[HN Gopher] Float Self-Tagging
___________________________________________________________________
Float Self-Tagging
Author : laurenth
Score : 24 points
Date : 2024-11-26 20:19 UTC (2 days ago)
(HTM) web link (arxiv.org)
(TXT) w3m dump (arxiv.org)
| vanderZwan wrote:
| Really cool solution! One question: maybe I missed it, but
| there's no _technical_ reason the tag bits could not use the
| entire range of exponent bits, no? Other than the fact that
| having up to 2048 tags would be ridiculously branchy, I guess.
|
| Here's a variation I just thought of, which probably has a few
| footguns I'm overlooking right now: use the seven highest
| exponent bits instead of three. Then we can directly read the
| most significant byte of a double, skipping the need for a
| rotation altogether.
|
| After reading the most significant byte, subtract 16 (or
| 0b00010000) from it, then mask out the sign. To test for unboxed
| doubles, test if the resulting value is bigger than 15. If so, it
| is an unboxed double, otherwise the lower four bits of the byte
| are available as alternative tags (so 16 tags).
|
| Effectively, we adjusted the exponent range 2-767..2-511 into the
| 0b(0)0000000 - 0b(0)0001111 range and made them boxed doubles.
| _Every_ other double, which is 15 /16th of all possible doubles,
| is now unboxed.
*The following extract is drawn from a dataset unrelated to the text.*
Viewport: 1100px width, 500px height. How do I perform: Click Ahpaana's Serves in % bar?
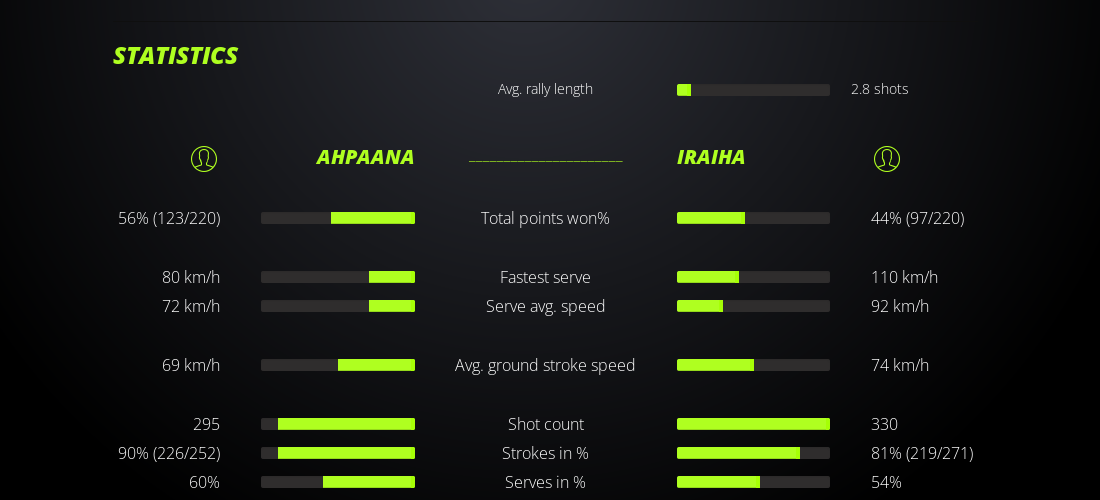click(x=338, y=482)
This includes subnormals, zero, all NaN encodings
| (so it even can exist in superposition with a NaN or NuN tagging
| system I guess?) and both infinities.
|
| To be clear, this is off the top of my head so maybe I made a few
| crucial mistakes here.
| vanderZwan wrote:
| Also, funny enough, this idea and variations of it look
| surprisingly easy to implement in JS itself using typed arrays.
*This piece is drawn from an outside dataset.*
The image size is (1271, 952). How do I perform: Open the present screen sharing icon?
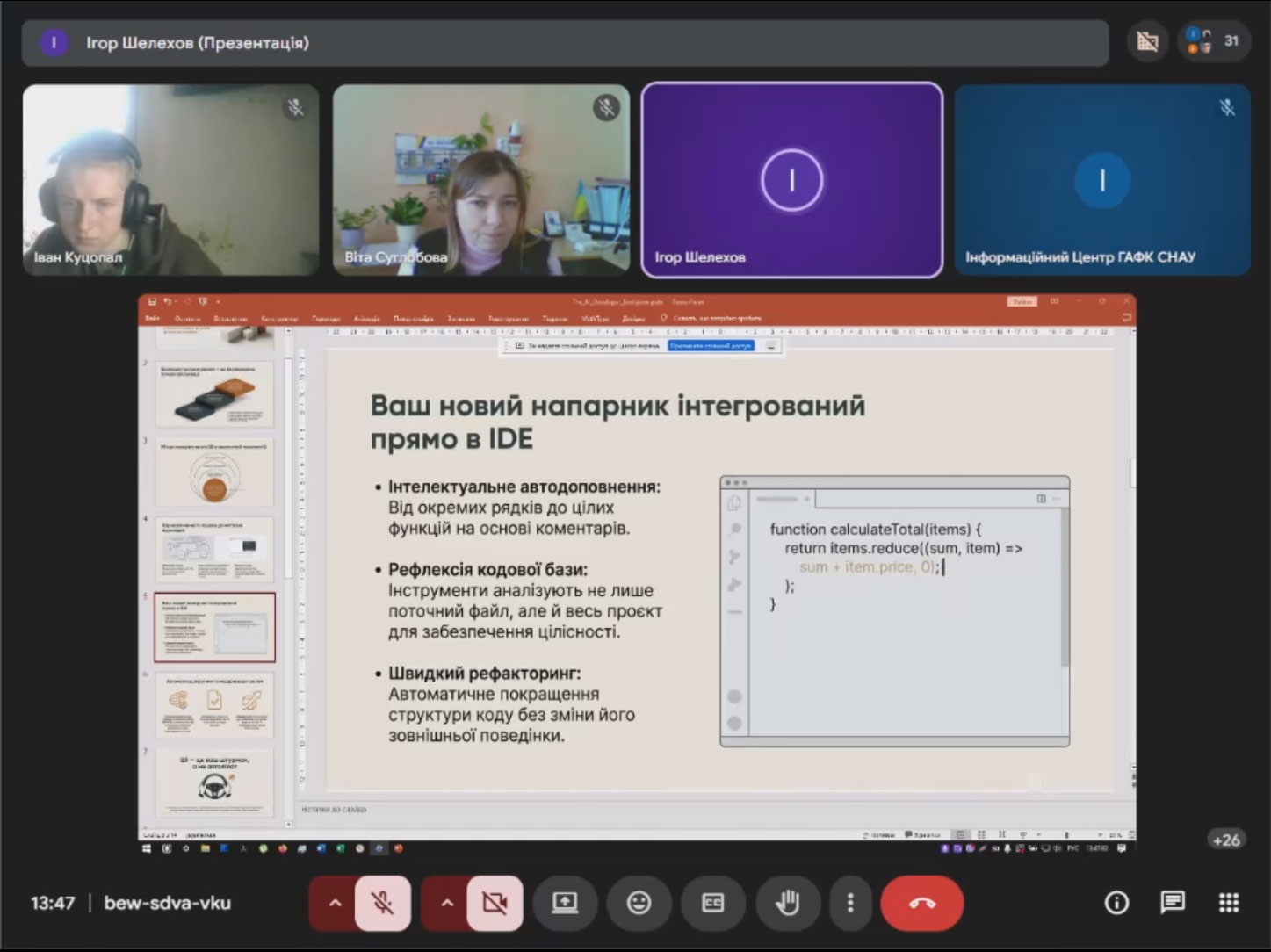click(566, 903)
| I won't any claims of impact on performance though...
|
| You need a Float64Array for the values (plus a
| Uint32Array/Uint8Array using the same buffer to be able to
| manipulate the integer bits, which _technically_ also requires
| knowledge of endianness since it 's _technically_ not in the JS
| spec and some funny mobile hardware still exists out there).
| Mocking a heap is easy enough: the "heap" can be a plain
| array, the "pointers" indices into the array. Using a
| Map<value, index> would you "intern" duplicate values (i.e.
| ensure doubles outside the unboxed range are only "heap"
| allocated once).
| omelancon wrote:
| Hi, I'm one of the authors of the paper. Thanks for your
| questions and comments!
|
| There are many reasons why 3-bit tags work well in practice.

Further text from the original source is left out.